Mark Strand, Joseph Brodsky, Adam Zagajewski, and Derek Walcott in Brodsky’s garden, New York City, 1986

1.

Mark Strand died in November, at the age of eighty, leaving behind his newly published Collected Poems. This seems a bad deal: a man in exchange for a book. But Strand had long explored the feeling of having somehow disappeared into his art, which returned to him a version of himself, much altered in the process. The poems hold their author at some distance, with feelings of amusement and pity; all along those poems suspected their author to be just a ghost moving warily through them. We knew what life without Strand might be like: the poems regarded him posthumously, as though already dwelling in the life without him their maker had arranged. The poems are cautious about large claims, but there is a boast at their core: they always figured they would outlive him.

They have, and they will. The greatest work is the newest, from Blizzard of One to Almost Invisible; like Wallace Stevens, his master, Strand seemed to function best when the situation was pared to its elementals. Old age made the intelligence in his poetry seem to float almost independent of its author. The late poems taught us how to view as evanescent Strand’s worldliness, his elegance, his enviable looks, even his fame, which grew out of the very poems that ironized it. In “The Great Poet Returns,” a “limousine with all-white tires and stained-glass windows” delivers the Christ-like “great one” to an adoring crowd:

“No need to rush,” he said at the close of the reading, “the end
Of the world is only the end of the world as you know it.”
How like him, everyone thought. Then he was gone,
And the world was a blank. It was cold and the air was still.
Tell me, you people out there, what is poetry anyway?
                    Can anyone die without even a little?

The “great poet” confounds by paradox, timing his disappearances so as to create, in his fans, maximum emotional ruin. The rest of us are left in the “cold,” “blank,” and “still” aftermath, certain that the answer to that concluding question is “Most certainly. Yes.”
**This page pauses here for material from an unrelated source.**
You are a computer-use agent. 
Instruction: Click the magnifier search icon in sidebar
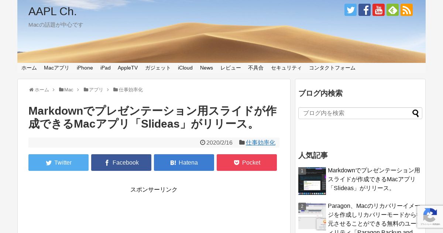coord(416,113)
It is surprising that a poetry so skeptical of poetry’s prestige would move us, but it does. Many of the late poems end in the key of abruptness and confusion, embodying the void they describe. Here is “I Will Love the Twenty-First Century” in its entirety:

Dinner was getting cold. The guests, hoping for quick,
Impersonal, random encounters of the usual sort, were sprawled
In the bedrooms. The potatoes were hard, the beans soft, the meat—
There was no meat. The winter sun had turned the elms and houses yellow;
Deer were moving down the road like refugees; and in the driveway, cats
Were warming themselves on the hood of a car. Then a man turned
And said to me: “Although I love the past, the dark of it,
The weight of it teaching us nothing, the loss of it, the all
Of it asking for nothing, I will love the twenty-first century more,
For in it I see someone in bathrobe and slippers, brown-eyed and poor,
Walking through snow without leaving so much as a footprint behind.”
                    “Oh,” I said, putting my hat on, “oh.”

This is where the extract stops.